▸ **REQUIRED ACTION**
Print exactly the lines from the one containing "This screenshot has height=513, width=408." through the last line of the records below, both included, and nothing else; omit any pictures.

▸ **MATERIAL FOR THIS TASK**

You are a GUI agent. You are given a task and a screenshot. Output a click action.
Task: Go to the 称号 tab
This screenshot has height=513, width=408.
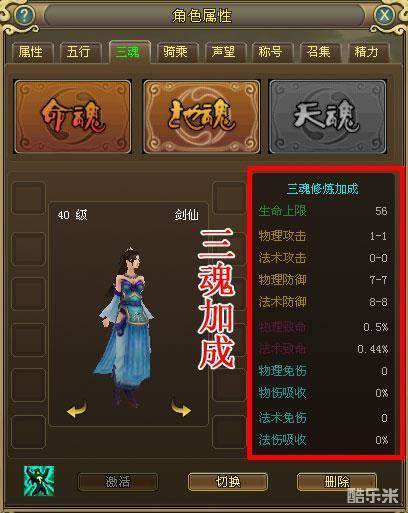[x=271, y=52]
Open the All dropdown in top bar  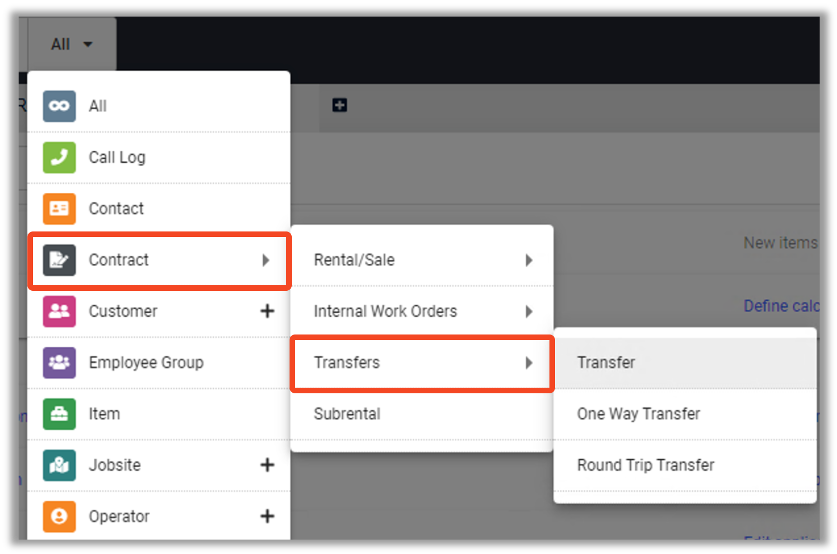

▸ **ANSWER SPACE**
This screenshot has height=513, width=408.
[x=271, y=52]
Open the All dropdown in top bar  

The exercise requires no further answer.